● Work to complete
Rescale everything from the line with "Contact us (377, 2534)" down to the end of the records by writing out those lines again, requests included. Multiply every coordinate in the answers by 1.5 and round to whole numbers, with halves going up.

Records from a data source:
__________

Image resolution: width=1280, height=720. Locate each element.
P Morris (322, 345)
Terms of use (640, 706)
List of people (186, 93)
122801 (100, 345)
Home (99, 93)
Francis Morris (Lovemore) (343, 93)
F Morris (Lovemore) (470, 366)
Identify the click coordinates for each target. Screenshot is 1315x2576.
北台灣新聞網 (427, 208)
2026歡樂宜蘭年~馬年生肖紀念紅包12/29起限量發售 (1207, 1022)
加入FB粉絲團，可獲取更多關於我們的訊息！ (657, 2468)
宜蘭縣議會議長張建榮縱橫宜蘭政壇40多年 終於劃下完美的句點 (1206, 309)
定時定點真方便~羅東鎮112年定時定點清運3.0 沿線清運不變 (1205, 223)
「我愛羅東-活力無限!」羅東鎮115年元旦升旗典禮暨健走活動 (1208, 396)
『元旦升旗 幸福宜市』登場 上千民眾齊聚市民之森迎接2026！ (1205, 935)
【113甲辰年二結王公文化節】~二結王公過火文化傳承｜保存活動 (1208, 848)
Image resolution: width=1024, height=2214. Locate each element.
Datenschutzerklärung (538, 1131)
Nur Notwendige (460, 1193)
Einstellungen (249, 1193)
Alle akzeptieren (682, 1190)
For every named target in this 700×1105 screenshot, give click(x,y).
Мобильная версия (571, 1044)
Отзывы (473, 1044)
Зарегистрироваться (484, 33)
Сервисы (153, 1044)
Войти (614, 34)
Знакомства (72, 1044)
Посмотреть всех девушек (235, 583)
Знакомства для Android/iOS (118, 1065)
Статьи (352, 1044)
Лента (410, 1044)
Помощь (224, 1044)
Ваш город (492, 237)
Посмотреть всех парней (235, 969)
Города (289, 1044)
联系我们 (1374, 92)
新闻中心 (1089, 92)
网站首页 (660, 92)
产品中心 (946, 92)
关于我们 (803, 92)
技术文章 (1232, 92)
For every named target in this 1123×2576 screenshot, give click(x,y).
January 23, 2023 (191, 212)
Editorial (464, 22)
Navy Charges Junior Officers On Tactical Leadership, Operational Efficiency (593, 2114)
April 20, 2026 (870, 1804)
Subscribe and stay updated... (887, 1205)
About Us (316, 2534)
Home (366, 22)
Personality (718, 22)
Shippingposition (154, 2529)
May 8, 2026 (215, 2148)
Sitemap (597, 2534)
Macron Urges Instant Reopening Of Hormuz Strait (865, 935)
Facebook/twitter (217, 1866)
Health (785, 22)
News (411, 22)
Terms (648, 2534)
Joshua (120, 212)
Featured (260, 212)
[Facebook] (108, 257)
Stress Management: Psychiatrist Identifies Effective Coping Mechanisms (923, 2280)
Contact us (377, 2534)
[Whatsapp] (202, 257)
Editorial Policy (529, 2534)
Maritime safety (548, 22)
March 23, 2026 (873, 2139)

__________

● Result for this exercise
Contact us (566, 3801)
[Whatsapp] (303, 386)
Editorial Policy (794, 3801)
Maritime safety (822, 33)
March 23, 2026 (1310, 3209)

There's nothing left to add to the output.